◆ Exercise goal: Copy each of the entries below word for word, keeping every line as it stands.

◆ Rows of pointing data:
------------------------
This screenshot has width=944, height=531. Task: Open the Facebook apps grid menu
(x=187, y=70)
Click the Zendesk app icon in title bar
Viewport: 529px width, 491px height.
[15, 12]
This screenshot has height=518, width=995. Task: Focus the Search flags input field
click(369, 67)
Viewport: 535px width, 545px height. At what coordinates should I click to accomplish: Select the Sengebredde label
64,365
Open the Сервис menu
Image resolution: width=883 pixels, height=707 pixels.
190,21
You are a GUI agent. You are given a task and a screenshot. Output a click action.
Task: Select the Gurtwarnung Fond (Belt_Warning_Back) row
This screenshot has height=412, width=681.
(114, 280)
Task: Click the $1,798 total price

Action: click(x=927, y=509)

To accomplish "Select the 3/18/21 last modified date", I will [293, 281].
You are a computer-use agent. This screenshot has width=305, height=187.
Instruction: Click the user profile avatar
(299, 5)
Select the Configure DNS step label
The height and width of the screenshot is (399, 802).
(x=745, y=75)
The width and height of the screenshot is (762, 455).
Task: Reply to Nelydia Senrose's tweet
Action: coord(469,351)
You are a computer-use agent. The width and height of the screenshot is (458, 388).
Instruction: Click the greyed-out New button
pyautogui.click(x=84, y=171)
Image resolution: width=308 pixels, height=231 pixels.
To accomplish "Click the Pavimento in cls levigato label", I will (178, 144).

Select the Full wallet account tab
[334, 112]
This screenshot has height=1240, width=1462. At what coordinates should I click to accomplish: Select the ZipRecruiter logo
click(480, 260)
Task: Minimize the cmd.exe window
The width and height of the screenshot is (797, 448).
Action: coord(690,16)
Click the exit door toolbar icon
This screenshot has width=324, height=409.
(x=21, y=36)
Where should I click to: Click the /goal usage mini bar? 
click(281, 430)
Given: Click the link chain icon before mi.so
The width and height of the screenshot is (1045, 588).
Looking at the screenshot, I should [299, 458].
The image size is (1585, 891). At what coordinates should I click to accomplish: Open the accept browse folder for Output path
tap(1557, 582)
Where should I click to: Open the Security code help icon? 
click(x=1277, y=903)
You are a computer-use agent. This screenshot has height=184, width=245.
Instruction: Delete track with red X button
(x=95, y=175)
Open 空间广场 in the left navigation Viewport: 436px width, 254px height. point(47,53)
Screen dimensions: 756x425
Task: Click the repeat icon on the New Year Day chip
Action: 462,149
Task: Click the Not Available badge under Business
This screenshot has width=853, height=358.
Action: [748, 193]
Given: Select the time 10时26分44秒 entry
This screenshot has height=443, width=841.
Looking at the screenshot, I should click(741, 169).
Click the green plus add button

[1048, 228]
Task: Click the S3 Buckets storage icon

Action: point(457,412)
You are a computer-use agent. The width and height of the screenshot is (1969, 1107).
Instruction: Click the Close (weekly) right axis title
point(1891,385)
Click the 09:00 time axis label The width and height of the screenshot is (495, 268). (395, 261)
------------------------
◆ Complete answer:
This screenshot has width=944, height=531. Task: Open the Facebook apps grid menu
(x=187, y=70)
Click the Zendesk app icon in title bar
Viewport: 529px width, 491px height.
[15, 12]
This screenshot has height=518, width=995. Task: Focus the Search flags input field
click(369, 67)
Viewport: 535px width, 545px height. At what coordinates should I click to accomplish: Select the Sengebredde label
64,365
Open the Сервис menu
Image resolution: width=883 pixels, height=707 pixels.
190,21
You are a GUI agent. You are given a task and a screenshot. Output a click action.
Task: Select the Gurtwarnung Fond (Belt_Warning_Back) row
This screenshot has height=412, width=681.
(114, 280)
Task: Click the $1,798 total price

Action: click(x=927, y=509)

To accomplish "Select the 3/18/21 last modified date", I will [293, 281].
You are a computer-use agent. This screenshot has width=305, height=187.
Instruction: Click the user profile avatar
(299, 5)
Select the Configure DNS step label
The height and width of the screenshot is (399, 802).
(x=745, y=75)
The width and height of the screenshot is (762, 455).
Task: Reply to Nelydia Senrose's tweet
Action: coord(469,351)
You are a computer-use agent. The width and height of the screenshot is (458, 388).
Instruction: Click the greyed-out New button
pyautogui.click(x=84, y=171)
Image resolution: width=308 pixels, height=231 pixels.
To accomplish "Click the Pavimento in cls levigato label", I will (178, 144).

Select the Full wallet account tab
[334, 112]
This screenshot has height=1240, width=1462. At what coordinates should I click to accomplish: Select the ZipRecruiter logo
click(480, 260)
Task: Minimize the cmd.exe window
The width and height of the screenshot is (797, 448).
Action: coord(690,16)
Click the exit door toolbar icon
This screenshot has width=324, height=409.
(x=21, y=36)
Where should I click to: Click the /goal usage mini bar? 
click(281, 430)
Given: Click the link chain icon before mi.so
The width and height of the screenshot is (1045, 588).
Looking at the screenshot, I should [299, 458].
The image size is (1585, 891). At what coordinates should I click to accomplish: Open the accept browse folder for Output path
tap(1557, 582)
Where should I click to: Open the Security code help icon? 
click(x=1277, y=903)
You are a computer-use agent. This screenshot has height=184, width=245.
Instruction: Delete track with red X button
(x=95, y=175)
Open 空间广场 in the left navigation Viewport: 436px width, 254px height. point(47,53)
Screen dimensions: 756x425
Task: Click the repeat icon on the New Year Day chip
Action: 462,149
Task: Click the Not Available badge under Business
This screenshot has width=853, height=358.
Action: [748, 193]
Given: Select the time 10时26分44秒 entry
This screenshot has height=443, width=841.
Looking at the screenshot, I should click(741, 169).
Click the green plus add button

[1048, 228]
Task: Click the S3 Buckets storage icon

Action: point(457,412)
You are a computer-use agent. The width and height of the screenshot is (1969, 1107).
Instruction: Click the Close (weekly) right axis title
point(1891,385)
Click the 09:00 time axis label The width and height of the screenshot is (495, 268). (395, 261)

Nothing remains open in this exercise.